### Problem description
What lines below include the string "comment"? Pick them out and copy them.

(Supplied records Opens)

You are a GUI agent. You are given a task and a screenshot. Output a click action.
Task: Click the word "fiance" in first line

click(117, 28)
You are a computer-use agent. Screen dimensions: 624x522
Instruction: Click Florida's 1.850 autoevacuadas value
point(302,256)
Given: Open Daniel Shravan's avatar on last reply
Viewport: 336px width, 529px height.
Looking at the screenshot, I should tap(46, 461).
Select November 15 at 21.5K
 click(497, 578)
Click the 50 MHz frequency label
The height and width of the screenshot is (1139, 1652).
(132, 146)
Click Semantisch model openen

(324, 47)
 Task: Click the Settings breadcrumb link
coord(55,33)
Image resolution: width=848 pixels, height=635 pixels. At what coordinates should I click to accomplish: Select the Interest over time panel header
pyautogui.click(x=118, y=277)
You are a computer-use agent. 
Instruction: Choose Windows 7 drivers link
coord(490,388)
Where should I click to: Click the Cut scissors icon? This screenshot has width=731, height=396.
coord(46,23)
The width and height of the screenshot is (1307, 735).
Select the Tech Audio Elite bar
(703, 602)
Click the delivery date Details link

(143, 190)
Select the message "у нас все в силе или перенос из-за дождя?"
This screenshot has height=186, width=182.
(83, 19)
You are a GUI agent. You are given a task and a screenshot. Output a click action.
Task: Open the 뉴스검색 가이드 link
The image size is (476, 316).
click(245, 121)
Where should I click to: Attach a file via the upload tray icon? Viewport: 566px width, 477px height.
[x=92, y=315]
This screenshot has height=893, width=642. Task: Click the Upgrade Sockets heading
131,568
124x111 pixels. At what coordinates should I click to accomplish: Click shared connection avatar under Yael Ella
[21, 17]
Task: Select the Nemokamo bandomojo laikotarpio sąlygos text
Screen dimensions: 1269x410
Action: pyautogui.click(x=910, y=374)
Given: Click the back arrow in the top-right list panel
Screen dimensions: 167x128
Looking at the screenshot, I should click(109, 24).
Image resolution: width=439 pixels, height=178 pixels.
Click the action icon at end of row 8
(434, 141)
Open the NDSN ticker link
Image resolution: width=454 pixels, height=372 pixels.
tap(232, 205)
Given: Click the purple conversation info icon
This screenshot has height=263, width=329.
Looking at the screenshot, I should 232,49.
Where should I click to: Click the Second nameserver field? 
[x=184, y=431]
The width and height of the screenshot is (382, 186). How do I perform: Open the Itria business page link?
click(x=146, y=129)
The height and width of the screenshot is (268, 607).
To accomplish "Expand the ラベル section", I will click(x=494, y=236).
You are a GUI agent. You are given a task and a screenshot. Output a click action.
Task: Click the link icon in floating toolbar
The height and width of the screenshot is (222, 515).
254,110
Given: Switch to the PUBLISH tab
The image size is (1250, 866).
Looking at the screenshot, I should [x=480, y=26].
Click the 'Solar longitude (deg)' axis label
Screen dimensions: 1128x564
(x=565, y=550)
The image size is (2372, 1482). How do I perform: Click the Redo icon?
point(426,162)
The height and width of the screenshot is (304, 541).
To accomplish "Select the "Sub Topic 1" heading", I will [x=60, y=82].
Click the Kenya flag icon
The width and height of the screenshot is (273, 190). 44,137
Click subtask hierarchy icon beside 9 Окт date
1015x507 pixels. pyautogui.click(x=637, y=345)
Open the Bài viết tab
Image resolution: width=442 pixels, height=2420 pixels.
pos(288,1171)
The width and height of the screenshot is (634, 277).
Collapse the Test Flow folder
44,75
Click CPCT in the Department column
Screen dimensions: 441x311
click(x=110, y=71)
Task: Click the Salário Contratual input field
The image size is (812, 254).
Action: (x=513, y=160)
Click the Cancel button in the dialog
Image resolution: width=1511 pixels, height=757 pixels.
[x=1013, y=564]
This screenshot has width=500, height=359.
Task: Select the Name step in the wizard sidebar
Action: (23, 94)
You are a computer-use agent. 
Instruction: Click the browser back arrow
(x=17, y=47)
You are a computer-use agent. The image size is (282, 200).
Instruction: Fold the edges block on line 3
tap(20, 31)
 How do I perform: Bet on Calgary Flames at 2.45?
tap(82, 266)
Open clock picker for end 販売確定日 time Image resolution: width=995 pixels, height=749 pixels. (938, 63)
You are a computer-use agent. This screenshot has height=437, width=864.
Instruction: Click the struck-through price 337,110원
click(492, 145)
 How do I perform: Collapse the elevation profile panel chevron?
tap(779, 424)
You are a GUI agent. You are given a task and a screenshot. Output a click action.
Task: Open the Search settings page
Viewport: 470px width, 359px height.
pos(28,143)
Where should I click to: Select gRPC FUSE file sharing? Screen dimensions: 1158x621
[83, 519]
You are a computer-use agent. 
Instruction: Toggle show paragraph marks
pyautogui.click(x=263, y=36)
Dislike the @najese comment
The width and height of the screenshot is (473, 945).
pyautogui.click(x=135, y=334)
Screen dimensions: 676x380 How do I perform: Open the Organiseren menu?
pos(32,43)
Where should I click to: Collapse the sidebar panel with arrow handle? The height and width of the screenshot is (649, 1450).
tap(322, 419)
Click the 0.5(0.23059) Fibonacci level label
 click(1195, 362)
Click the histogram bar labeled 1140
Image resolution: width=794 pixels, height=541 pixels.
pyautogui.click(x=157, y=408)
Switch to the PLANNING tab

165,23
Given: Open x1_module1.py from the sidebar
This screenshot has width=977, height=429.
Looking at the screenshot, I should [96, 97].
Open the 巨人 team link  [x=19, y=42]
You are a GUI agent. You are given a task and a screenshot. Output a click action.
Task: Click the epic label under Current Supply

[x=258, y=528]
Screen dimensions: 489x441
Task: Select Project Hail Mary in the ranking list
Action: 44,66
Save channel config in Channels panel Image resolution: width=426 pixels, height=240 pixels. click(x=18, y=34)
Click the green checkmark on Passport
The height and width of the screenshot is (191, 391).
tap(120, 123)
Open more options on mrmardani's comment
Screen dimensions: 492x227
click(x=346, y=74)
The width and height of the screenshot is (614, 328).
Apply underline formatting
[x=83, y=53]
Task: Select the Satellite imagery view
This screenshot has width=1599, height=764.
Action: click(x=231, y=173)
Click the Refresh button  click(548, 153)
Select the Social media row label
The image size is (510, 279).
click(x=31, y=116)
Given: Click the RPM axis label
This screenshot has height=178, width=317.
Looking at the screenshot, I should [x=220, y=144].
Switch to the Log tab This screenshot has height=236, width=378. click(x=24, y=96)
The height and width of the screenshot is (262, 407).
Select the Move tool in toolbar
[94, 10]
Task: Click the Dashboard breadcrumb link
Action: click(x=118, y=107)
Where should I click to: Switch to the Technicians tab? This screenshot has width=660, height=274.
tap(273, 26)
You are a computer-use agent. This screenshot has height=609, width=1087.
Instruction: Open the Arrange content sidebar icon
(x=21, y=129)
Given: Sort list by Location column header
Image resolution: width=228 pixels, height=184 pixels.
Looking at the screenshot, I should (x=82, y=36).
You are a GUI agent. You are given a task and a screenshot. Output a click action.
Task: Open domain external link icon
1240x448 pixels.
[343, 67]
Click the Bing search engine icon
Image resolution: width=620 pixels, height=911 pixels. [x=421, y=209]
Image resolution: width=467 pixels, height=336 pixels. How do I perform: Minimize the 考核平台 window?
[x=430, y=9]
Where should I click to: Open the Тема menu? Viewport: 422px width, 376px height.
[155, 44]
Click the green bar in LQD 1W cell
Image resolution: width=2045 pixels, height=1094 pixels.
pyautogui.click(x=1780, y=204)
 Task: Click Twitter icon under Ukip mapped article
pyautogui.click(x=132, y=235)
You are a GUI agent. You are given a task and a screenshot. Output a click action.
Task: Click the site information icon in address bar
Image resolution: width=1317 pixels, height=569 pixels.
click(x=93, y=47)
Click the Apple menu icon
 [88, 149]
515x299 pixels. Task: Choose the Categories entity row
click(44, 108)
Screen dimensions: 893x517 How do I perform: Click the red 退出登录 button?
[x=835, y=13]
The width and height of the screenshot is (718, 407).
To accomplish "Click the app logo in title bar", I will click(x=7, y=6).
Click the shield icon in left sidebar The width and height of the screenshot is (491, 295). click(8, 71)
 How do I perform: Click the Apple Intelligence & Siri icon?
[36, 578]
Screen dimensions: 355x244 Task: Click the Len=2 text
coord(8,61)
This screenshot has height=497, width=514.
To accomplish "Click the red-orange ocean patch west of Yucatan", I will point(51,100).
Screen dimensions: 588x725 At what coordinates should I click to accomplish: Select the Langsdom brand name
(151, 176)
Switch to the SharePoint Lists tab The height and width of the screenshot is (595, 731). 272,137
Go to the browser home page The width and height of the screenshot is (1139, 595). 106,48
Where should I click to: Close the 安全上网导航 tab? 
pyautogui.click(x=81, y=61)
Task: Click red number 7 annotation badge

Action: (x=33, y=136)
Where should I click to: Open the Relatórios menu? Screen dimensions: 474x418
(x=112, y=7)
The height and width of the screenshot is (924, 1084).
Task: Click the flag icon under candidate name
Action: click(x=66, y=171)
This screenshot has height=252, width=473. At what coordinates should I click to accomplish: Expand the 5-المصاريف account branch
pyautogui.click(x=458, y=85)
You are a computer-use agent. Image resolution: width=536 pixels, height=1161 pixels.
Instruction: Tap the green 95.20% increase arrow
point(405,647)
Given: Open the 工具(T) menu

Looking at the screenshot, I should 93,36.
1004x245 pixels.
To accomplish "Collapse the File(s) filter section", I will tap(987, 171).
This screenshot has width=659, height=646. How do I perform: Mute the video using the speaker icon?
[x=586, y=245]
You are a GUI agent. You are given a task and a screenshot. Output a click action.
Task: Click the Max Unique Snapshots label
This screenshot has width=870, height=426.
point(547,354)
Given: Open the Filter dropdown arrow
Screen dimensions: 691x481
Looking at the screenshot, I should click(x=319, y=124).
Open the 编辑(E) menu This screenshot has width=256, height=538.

(Supplied records Closes)

### Written answer
Dislike the @najese comment
Open more options on mrmardani's comment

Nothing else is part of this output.